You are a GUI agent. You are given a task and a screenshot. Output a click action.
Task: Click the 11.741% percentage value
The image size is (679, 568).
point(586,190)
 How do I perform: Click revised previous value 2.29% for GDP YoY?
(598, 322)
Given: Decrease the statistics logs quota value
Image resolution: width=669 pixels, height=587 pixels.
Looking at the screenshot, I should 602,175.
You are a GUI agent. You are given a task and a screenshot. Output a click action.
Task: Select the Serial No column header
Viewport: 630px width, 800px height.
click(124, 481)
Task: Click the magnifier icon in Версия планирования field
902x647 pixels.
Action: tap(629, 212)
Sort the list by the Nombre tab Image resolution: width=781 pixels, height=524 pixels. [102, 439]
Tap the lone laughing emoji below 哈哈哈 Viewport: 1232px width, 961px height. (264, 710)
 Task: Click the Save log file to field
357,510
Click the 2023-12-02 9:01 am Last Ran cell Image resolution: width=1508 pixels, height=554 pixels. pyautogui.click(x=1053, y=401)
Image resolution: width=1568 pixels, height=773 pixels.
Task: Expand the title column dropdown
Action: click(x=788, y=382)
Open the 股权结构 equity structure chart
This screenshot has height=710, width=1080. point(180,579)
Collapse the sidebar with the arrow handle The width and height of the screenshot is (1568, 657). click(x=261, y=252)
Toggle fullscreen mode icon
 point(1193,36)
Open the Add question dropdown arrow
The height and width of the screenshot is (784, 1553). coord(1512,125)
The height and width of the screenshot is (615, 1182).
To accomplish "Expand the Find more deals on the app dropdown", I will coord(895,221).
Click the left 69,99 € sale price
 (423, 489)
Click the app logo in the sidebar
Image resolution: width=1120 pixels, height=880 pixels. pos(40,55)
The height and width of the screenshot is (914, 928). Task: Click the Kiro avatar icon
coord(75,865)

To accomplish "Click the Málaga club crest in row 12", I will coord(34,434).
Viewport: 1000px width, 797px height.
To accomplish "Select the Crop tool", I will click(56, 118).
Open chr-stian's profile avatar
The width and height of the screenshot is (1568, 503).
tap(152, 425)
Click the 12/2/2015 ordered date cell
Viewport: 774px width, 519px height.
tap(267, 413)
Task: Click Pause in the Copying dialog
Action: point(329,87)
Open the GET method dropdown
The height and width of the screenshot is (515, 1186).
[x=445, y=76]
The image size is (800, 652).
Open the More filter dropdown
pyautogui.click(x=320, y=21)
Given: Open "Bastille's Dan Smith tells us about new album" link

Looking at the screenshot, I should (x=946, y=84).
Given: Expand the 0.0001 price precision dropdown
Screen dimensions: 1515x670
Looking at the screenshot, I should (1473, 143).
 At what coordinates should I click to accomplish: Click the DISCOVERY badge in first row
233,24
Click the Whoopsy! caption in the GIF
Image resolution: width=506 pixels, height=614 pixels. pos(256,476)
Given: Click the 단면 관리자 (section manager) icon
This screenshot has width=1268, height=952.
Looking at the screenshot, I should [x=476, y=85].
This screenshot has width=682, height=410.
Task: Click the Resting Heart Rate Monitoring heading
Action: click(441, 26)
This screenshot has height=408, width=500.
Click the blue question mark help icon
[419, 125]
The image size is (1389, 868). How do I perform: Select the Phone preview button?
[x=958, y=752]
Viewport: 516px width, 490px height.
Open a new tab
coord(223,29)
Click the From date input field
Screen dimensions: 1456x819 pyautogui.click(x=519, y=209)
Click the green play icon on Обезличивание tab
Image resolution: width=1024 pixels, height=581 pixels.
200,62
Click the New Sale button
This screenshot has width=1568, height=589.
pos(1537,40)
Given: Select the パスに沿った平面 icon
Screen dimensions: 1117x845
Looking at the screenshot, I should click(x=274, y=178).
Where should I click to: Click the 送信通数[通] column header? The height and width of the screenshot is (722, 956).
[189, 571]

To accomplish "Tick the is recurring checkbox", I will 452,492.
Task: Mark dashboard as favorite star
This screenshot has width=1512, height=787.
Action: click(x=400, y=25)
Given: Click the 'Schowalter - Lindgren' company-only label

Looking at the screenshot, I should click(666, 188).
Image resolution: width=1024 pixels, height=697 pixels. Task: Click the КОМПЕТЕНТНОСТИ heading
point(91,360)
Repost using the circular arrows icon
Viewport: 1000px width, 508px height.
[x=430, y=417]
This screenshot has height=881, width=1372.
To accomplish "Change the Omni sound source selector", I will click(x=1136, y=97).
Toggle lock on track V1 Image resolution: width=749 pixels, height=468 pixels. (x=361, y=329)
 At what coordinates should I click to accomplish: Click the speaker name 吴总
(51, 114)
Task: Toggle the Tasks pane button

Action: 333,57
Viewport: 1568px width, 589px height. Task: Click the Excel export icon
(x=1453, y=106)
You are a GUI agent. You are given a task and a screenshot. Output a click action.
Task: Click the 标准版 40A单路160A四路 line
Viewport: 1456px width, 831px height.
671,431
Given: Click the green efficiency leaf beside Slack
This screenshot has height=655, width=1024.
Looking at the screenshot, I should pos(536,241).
++++++++
## How to complete this task
The whole of the data must be given again, exactly as shown.

## Answer to this exercise
You are a GUI agent. You are given a task and a screenshot. Output a click action.
Task: Click the 11.741% percentage value
The image size is (679, 568).
point(586,190)
 How do I perform: Click revised previous value 2.29% for GDP YoY?
(598, 322)
Given: Decrease the statistics logs quota value
Image resolution: width=669 pixels, height=587 pixels.
Looking at the screenshot, I should 602,175.
You are a GUI agent. You are given a task and a screenshot. Output a click action.
Task: Select the Serial No column header
Viewport: 630px width, 800px height.
click(124, 481)
Task: Click the magnifier icon in Версия планирования field
902x647 pixels.
Action: tap(629, 212)
Sort the list by the Nombre tab Image resolution: width=781 pixels, height=524 pixels. [102, 439]
Tap the lone laughing emoji below 哈哈哈 Viewport: 1232px width, 961px height. (264, 710)
 Task: Click the Save log file to field
357,510
Click the 2023-12-02 9:01 am Last Ran cell Image resolution: width=1508 pixels, height=554 pixels. pyautogui.click(x=1053, y=401)
Image resolution: width=1568 pixels, height=773 pixels.
Task: Expand the title column dropdown
Action: click(x=788, y=382)
Open the 股权结构 equity structure chart
This screenshot has height=710, width=1080. point(180,579)
Collapse the sidebar with the arrow handle The width and height of the screenshot is (1568, 657). click(x=261, y=252)
Toggle fullscreen mode icon
 point(1193,36)
Open the Add question dropdown arrow
The height and width of the screenshot is (784, 1553). coord(1512,125)
The height and width of the screenshot is (615, 1182).
To accomplish "Expand the Find more deals on the app dropdown", I will coord(895,221).
Click the left 69,99 € sale price
 (423, 489)
Click the app logo in the sidebar
Image resolution: width=1120 pixels, height=880 pixels. pos(40,55)
The height and width of the screenshot is (914, 928). Task: Click the Kiro avatar icon
coord(75,865)

To accomplish "Click the Málaga club crest in row 12", I will coord(34,434).
Viewport: 1000px width, 797px height.
To accomplish "Select the Crop tool", I will click(56, 118).
Open chr-stian's profile avatar
The width and height of the screenshot is (1568, 503).
tap(152, 425)
Click the 12/2/2015 ordered date cell
Viewport: 774px width, 519px height.
tap(267, 413)
Task: Click Pause in the Copying dialog
Action: point(329,87)
Open the GET method dropdown
The height and width of the screenshot is (515, 1186).
[x=445, y=76]
The image size is (800, 652).
Open the More filter dropdown
pyautogui.click(x=320, y=21)
Given: Open "Bastille's Dan Smith tells us about new album" link

Looking at the screenshot, I should (x=946, y=84).
Given: Expand the 0.0001 price precision dropdown
Screen dimensions: 1515x670
Looking at the screenshot, I should (1473, 143).
 At what coordinates should I click to accomplish: Click the DISCOVERY badge in first row
233,24
Click the Whoopsy! caption in the GIF
Image resolution: width=506 pixels, height=614 pixels. pos(256,476)
Given: Click the 단면 관리자 (section manager) icon
This screenshot has width=1268, height=952.
Looking at the screenshot, I should [x=476, y=85].
This screenshot has width=682, height=410.
Task: Click the Resting Heart Rate Monitoring heading
Action: click(441, 26)
This screenshot has height=408, width=500.
Click the blue question mark help icon
[419, 125]
The image size is (1389, 868). How do I perform: Select the Phone preview button?
[x=958, y=752]
Viewport: 516px width, 490px height.
Open a new tab
coord(223,29)
Click the From date input field
Screen dimensions: 1456x819 pyautogui.click(x=519, y=209)
Click the green play icon on Обезличивание tab
Image resolution: width=1024 pixels, height=581 pixels.
200,62
Click the New Sale button
This screenshot has width=1568, height=589.
pos(1537,40)
Given: Select the パスに沿った平面 icon
Screen dimensions: 1117x845
Looking at the screenshot, I should click(x=274, y=178).
Where should I click to: Click the 送信通数[通] column header? The height and width of the screenshot is (722, 956).
[189, 571]

To accomplish "Tick the is recurring checkbox", I will 452,492.
Task: Mark dashboard as favorite star
This screenshot has width=1512, height=787.
Action: click(x=400, y=25)
Given: Click the 'Schowalter - Lindgren' company-only label

Looking at the screenshot, I should click(666, 188).
Image resolution: width=1024 pixels, height=697 pixels. Task: Click the КОМПЕТЕНТНОСТИ heading
point(91,360)
Repost using the circular arrows icon
Viewport: 1000px width, 508px height.
[x=430, y=417]
This screenshot has height=881, width=1372.
To accomplish "Change the Omni sound source selector", I will click(x=1136, y=97).
Toggle lock on track V1 Image resolution: width=749 pixels, height=468 pixels. (x=361, y=329)
 At what coordinates should I click to accomplish: Click the speaker name 吴总
(51, 114)
Task: Toggle the Tasks pane button

Action: 333,57
Viewport: 1568px width, 589px height. Task: Click the Excel export icon
(x=1453, y=106)
You are a GUI agent. You are given a task and a screenshot. Output a click action.
Task: Click the 标准版 40A单路160A四路 line
Viewport: 1456px width, 831px height.
671,431
Given: Click the green efficiency leaf beside Slack
This screenshot has height=655, width=1024.
Looking at the screenshot, I should pos(536,241).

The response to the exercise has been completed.